In Economics, monopoly (also "Pure oligopoly") exists when a specific individual or enterprise has sufficient control over a particular product or service to determine significantly the terms on which other individuals shall have access to it. [1] Monopolies are thus characterized by a lack of economic competition for the good or service that they provide and a lack of viable substitute goods. [2] Alternatively (a modern and less common usage), it may be used as a verb or adjective to refer to the process (see Monopolism) by which a firm gains persistently greater market share than what is expected under perfect competition. The latter usage of the term is invoked in the theory of monopolistic competition.

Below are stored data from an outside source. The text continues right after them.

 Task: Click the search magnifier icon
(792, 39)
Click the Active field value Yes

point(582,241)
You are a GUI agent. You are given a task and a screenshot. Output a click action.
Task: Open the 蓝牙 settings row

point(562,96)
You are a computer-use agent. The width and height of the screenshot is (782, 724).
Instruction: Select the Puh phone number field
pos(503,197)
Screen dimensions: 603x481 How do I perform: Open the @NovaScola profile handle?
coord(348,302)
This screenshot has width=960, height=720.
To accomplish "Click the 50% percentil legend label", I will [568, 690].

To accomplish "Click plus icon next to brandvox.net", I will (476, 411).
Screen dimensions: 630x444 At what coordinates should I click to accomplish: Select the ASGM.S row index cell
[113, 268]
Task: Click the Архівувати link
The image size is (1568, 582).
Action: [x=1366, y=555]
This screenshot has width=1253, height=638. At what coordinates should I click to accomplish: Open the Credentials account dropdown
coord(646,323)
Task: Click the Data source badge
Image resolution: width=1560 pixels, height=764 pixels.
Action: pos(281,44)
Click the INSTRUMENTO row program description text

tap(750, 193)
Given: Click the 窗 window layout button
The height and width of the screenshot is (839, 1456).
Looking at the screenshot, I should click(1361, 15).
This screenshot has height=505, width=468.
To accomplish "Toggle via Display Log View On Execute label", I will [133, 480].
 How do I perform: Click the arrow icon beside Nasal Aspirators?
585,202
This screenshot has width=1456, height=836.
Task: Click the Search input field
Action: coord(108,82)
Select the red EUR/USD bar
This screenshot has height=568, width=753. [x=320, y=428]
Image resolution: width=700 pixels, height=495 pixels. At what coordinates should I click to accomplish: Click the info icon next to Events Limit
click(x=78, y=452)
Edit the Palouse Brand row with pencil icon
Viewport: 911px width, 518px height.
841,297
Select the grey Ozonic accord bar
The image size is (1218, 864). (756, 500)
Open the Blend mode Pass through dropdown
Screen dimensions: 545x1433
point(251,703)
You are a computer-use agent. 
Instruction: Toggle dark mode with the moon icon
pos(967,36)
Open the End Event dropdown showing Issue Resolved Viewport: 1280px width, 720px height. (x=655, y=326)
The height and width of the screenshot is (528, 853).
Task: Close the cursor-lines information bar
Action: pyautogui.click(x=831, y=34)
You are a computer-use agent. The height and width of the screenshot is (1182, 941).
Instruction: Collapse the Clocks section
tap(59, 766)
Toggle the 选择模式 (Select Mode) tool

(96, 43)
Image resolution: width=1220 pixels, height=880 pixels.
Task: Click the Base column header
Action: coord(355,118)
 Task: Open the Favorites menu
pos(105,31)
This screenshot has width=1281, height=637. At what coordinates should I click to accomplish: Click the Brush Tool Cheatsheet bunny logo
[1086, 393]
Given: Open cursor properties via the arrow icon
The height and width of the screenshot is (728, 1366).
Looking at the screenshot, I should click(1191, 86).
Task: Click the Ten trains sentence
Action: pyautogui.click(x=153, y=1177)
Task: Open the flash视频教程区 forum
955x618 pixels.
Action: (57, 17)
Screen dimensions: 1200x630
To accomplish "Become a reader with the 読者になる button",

In political discourse, the term monopoly is frequently invoked as a blanket generalization in criticism of firms with large market share or lack of what's perceived as "fair" competition. [3]
The latter usage of the term is more predominant among non-economists than economists and while its assertions may hold true, it is not based upon the definition of "monopoly," used by economists.

A monopoly should be distinguished from monopsony, in which there is only one buyer of a product or service; a monopoly may also have monopsony control of a sector of a market. Likewise, a monopoly should be distinguished from a cartel (a form of oligopoly), in which several providers act together to coordinate services, prices or sale of goods.

A government-granted monopoly or legal monopoly is sanctioned by the state, often to provide an incentive to invest in a risky venture or enrich a dom ...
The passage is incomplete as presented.